AACR 2021: A Novel PD1-CD40 Bispecific Antibody YH008 Induces Potent Anti-tumor Activity in-vivo by PD1 Dependent Activation of CD40 Signaling
Immunotherapies that target PD1/PDL1 pathway have marked a new era of cancer therapy. Combinatorial treatment of inhibiting PD1/PDL1 signaling and other immunomodulating agents has been widely tested and validated as a better strategy compared to single agent treatment. CD40 (TNFRSF5) is a member of the TNFR super family, a key T cell co-stimulatory signal critical for B-cell maturation and immunoglobulin class switching.

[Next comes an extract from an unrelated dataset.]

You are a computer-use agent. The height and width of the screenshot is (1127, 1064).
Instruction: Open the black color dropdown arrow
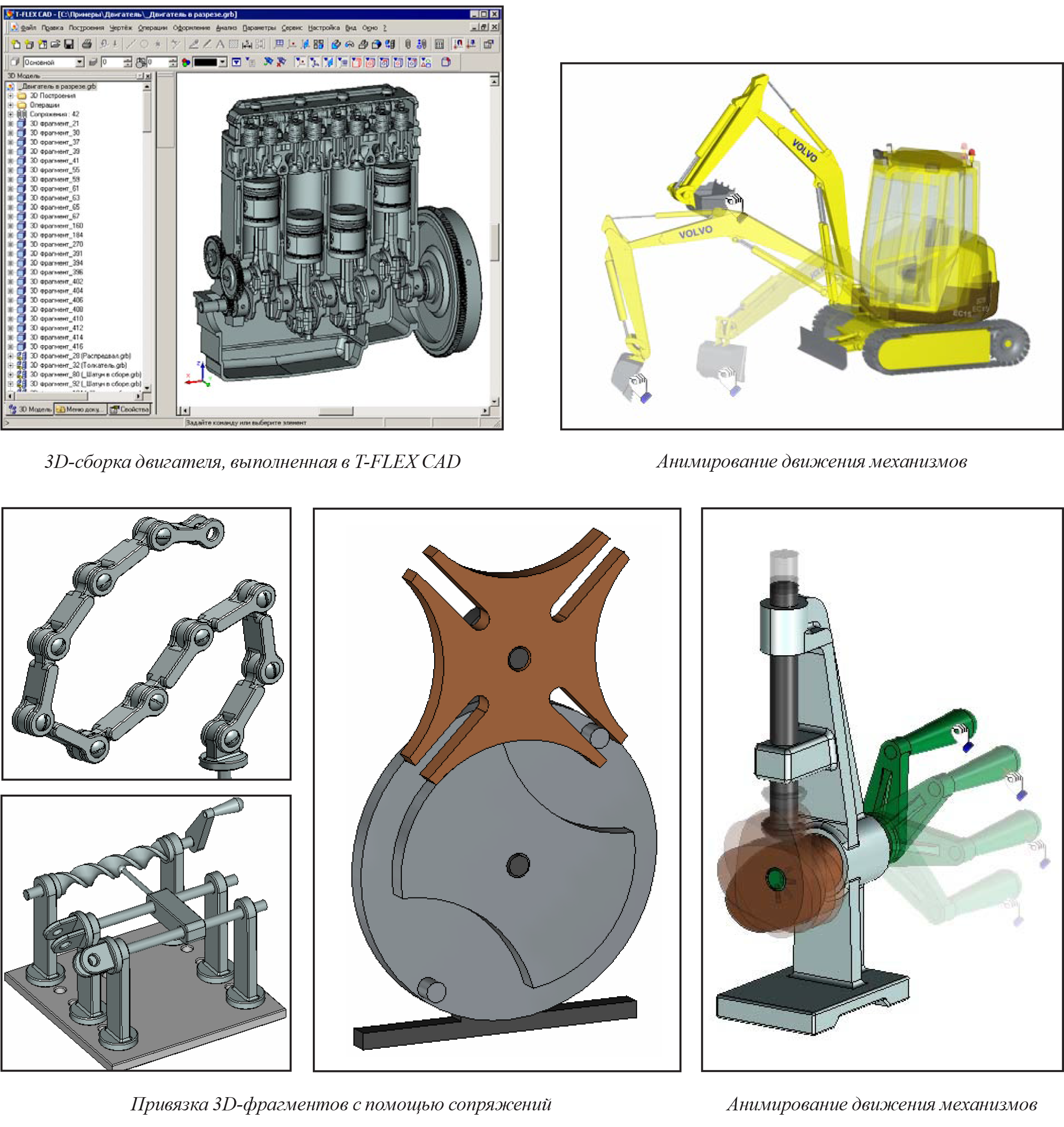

Biocytogen developed a novel first in class PD1-CD40 bispecific antibody (YH008) that agonizes CD40 conditionally upon PD1 binding. In vitro study data shows YH008 can block the interaction of PD1 to PDL1 and induced dose dependent NFAT activation. YH008 was able to activate human CD40 on reporter cells in the presence of PD1-expressing jurkat cells in a dose dependent manner without relying on FcγR expressing cells. This feature is beneficial for conditionally activation of CD40+ cells in tumor microenvironment and tumor-draining lymph nodes, where tumor specific PD1+ T cells are enriched. In vivo study result shows that YH008 demonstrated robust anti-tumor efficacy against MC38 and B16F10 tumors in PD1/CD40 double humanized mice (B-hPD1/hCD40). In hCD40 mice which has no human PD1 engagement, YH008 did not show anti-tumor activity against MC38 tumor. Furthermore, YH008 did not elevate liver enzymes of MC38 bearing B-hPD1/hCD40 mice at dose as high as 26 mg/kg, demonstrating improved liver safety profile than selicrelumab. Taken together, these data demonstrated that YH008 is a promising new immunotherapeutic candidate in cancer treatment.